» **Material for the task**
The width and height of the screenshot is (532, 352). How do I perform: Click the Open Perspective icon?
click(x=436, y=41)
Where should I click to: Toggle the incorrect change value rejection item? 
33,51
...
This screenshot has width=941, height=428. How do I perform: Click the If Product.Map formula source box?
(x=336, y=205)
---
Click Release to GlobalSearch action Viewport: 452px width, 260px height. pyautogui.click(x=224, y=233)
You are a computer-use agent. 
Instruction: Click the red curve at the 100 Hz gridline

» **Try it**
In the listing above, find the line with "You are a computer-use agent." and the line with "Instruction: Click the"; output exactly those lines and all lines between them.

» **Your solution**
You are a computer-use agent. 
Instruction: Click the red curve at the 100 Hz gridline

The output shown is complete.